Macaus Verluste im Gaming halten nach 12 Monaten weiter an

Für Macau ist Juni 2015 ein besonderer Jahrestag, doch zu feiern gibt es nichts, im Gegenteil: Nach 12 Monaten verringern sich die Einnahmen Monat für Monat und es ist keine Besserung in Sicht.
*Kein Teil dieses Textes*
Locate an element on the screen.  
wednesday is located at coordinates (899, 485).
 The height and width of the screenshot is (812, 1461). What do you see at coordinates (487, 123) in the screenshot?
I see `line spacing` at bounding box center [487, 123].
Mit einem Umsatz von 2,5 Milliarden Euro im Mai liegt das chinesische Casino-Paradies Macau 37% hinter den Einnahmen vom Mai in 2014, wie die Macau Gaming Kontrolle am Montag bekannt gab. Dies waren der achte zweistellige Rückgang und der vierte Monat in Folge, in dem die Einbrüche 30 Prozent und mehr betrugen. Im Februar sank das Einkommen auf einen Rekord-Tiefstand von 49 Prozent, der niedrigste Wert, den es jemals nach Analysen gab.

Grant Govertsen, Vorstand der Union Gaming Group, eine Investment Bank, die sich ausschließlich auf Las Vegas und Macau konzentriert, warnte vor weiteren Einbrüchen aufgrund des staatlich verordneten Rauchverbots, das den kompletten Markt von Macau um ein Vielfaches destabilisieren könnte. Doch ist es nicht alleine das Rauchverbot, das für den Rückgang verantwortlich ist, sondern vielmehr Chinas strenge Auflagen für Macau, um Korruption und Geldwäsche einzudämmen und damit vor allem die VIPs fernhielt.

Verschärftes Nichtrauchergesetz in Beijing bedroht Macau

Am Wochenende wurde in Chinas Hauptstadt Beijing das Nichtrauchergesetz von November noch einmal verschärft und gilt nun ebenfalls in allen öffentlichen Plätzen, zu denen Restaurants, Büros und öffentliche Verkehrsmittel gehören. Außerdem wurden 14 Raucherlounges am Flughafen von Beijing geschlossen und durch 17 Außenraucherzonen ersetzt. Für Macau ist dies ein klares Warnzeichen, da es zwar Raucherbereiche in den Casinos gibt, diese jedoch mit genügend politischer Deckung komplett abgeschafft werden können, wie es bereits von Macaus Regierung für den Anfang nächsten Jahres angedeutet wurde.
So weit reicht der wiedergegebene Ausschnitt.